Mid-Life Cycling

Mid-Life Cycling

02 August 2012

What's New? Old Brakes

To get your bicycle to do what you want to do, have to listen to it--especially when it's telling you it likes, or doesn't like, something.

A corollary to that pearl of wisdom is this;  Just because something fits on a bike, that doesn't mean it will work well --for the bike or you.

So it was with linear=pull (a.k.a. "V")brakes on Vera.  I never could get them adjusted quite right.  They had lots of stopping power--as long as I pulled my brake levers all the way.  In other words, I experienced the "all or nothing " response some people experience with V brakes.  I couldn't decelerate with them; I could make only "on the dime" stops.

Also, I simply could not keep them centered, especially on the front.  Instead of standing vertically from the posts on which they were mounted, the brake arms stuck out at one- and eleven=o'clock angles.  That was more than an aesthetic concern:  It made the brakes difficult to adjust.

Finally, even when I unhooked the cable, it was difficult to remove the front wheel because the brakes and pads fit so closely.  The likely reason for that, and possibly the other problems I mentioned, is, I discovered, that V-brakes are designed to be used on frames and forks with the brake bosses spaced further apart than they are on Vera.  In fact, most older touring and cyclo-cross bikes, and road (or roadish) bikes made for cantilevers, have brake bosses that are more narrowly spaced than they are on mountain or post-1996 hybrid bikes.

I installed the V-brakes (Shimano Deore LXs) to replace the low-profile cantilevers that came with the bike.  Those brakes just seemed weak, at least compared to cantilevers I had back in the day.

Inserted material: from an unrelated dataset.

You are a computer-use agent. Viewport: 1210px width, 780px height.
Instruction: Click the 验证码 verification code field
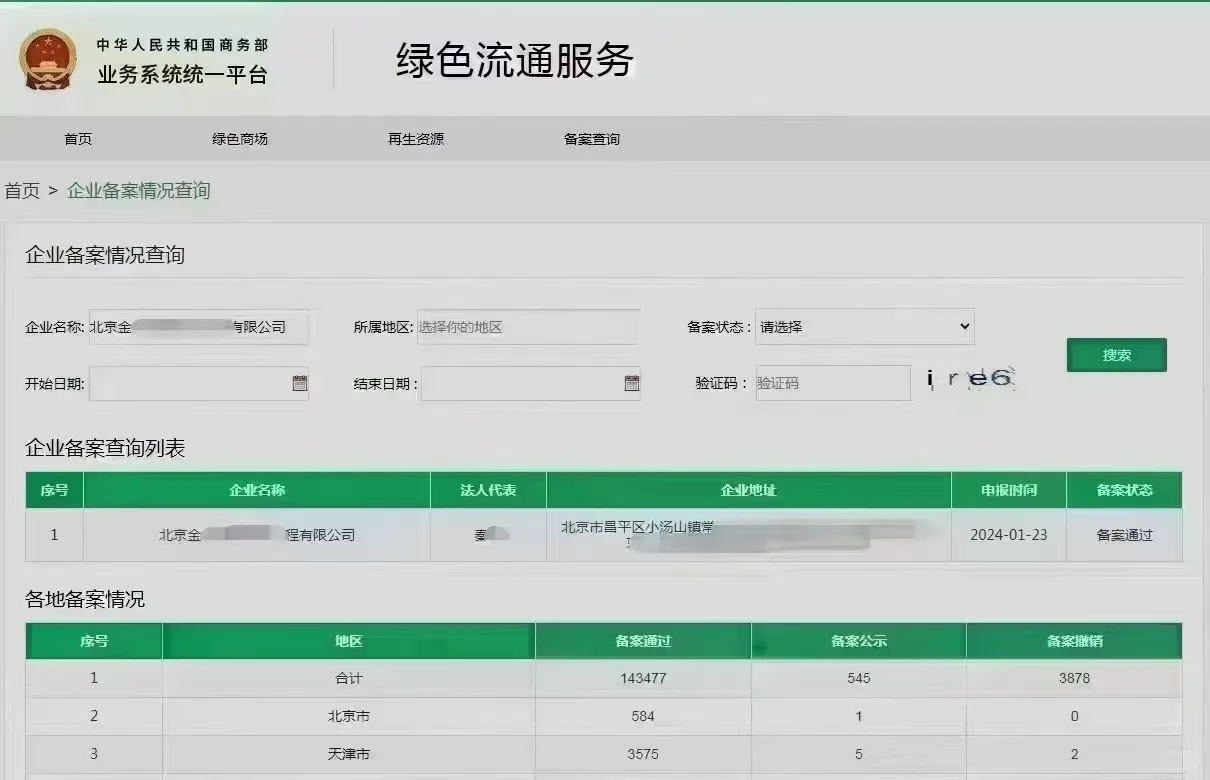point(833,383)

So, guess what I did?  I found a cantilever brake like the ones we used back in the day:

I found these vintage 1985 Shimano Deore XT-MC70 brakes on eBay for a reasonable price.  While they protrude from the frame more than the other brakes, they have more power than the low-profile cantis--and better modulation than V-brakes.  I also found them surprisingly attractive on the bike.  

Of course, I changed the pads:  Even if they look OK, twenty-year-old pads have dried out at least somewhat.  Plus, Kool-Stop (Mathauser) salmon-colored pads are kinder to lightweight alloy rims than the old Shimanos.

(The current Tektro 720s seem to be patterned, at least to some degree, on these brakes).

One other benefit--at least from my point of view--of the cantilevers is that they allow me to use inverse (bar-end) brake levers like the ones I have on Helene.

I'll try to give a follow-up report on how these brakes work with Vera.  So far, everything seems good.


  1. I changed out my own OEM V brakes for cantis.

  2. Very interesting. I only have cantilevers on my bikes, mainly because they are from the 80s. That's what came on bicycles of that era. While I wouldn't let v-brakes stand in the way of purchasing a new bike, it confirms that sometimes old is better. I'm glad cantis are still being made (I see cyclocross bikes have 'em) and sometimes they work better in certain situations.